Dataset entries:
···

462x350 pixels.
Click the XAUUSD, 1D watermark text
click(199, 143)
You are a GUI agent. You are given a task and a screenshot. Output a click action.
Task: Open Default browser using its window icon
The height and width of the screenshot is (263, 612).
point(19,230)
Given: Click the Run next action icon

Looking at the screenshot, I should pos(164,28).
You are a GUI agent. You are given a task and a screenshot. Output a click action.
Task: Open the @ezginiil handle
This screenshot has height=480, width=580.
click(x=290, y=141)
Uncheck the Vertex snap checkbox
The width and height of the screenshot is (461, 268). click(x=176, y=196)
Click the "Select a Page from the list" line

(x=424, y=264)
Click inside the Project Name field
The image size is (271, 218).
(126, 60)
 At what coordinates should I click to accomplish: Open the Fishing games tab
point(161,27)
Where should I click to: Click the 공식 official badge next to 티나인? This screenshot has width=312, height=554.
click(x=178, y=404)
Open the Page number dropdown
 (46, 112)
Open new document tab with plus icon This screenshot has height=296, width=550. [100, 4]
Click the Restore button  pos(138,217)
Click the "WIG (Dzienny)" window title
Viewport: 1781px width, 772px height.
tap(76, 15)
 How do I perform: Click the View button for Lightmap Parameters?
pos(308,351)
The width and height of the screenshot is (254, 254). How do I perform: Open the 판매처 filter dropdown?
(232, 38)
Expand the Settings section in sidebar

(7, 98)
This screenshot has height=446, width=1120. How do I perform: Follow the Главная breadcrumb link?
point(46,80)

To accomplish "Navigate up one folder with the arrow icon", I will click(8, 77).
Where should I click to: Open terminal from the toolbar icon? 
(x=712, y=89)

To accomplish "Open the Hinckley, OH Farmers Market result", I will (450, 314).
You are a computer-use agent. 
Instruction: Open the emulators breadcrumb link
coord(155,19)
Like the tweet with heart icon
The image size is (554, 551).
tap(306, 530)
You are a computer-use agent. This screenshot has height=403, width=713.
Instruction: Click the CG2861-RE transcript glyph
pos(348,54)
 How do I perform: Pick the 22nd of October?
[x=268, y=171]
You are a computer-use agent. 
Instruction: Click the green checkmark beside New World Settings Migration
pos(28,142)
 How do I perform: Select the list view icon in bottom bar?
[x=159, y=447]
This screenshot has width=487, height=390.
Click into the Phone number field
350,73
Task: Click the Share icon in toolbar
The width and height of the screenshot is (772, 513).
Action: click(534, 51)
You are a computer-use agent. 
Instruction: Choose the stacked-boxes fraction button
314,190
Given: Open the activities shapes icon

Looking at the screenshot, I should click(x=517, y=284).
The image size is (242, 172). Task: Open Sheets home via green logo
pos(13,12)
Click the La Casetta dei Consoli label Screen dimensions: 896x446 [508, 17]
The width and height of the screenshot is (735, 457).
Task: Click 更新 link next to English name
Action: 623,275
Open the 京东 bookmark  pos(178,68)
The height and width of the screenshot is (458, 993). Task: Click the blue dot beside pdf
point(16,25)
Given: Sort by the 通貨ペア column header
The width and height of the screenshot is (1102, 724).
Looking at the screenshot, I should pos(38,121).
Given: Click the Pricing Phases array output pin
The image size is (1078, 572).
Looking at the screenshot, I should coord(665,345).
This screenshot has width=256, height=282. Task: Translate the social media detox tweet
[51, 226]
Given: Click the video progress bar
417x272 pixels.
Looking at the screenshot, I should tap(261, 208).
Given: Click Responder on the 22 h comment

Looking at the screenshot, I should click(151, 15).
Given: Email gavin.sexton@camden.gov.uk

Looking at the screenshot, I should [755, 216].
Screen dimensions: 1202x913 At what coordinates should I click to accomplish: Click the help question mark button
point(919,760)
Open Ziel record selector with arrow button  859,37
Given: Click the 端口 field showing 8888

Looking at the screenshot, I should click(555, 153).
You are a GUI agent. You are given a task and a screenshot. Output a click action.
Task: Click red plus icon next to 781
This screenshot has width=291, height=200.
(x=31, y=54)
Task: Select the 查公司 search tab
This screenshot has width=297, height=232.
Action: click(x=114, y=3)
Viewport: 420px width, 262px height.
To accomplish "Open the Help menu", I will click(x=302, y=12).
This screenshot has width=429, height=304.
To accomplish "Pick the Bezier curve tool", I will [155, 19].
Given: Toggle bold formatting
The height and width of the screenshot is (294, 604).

···

## EXERCISE GOAL
Copy every line in the data above that has the string "arrow" in it.

## YOUR SOLUTION
To accomplish "Navigate up one folder with the arrow icon", I will click(8, 77).
Open Ziel record selector with arrow button  859,37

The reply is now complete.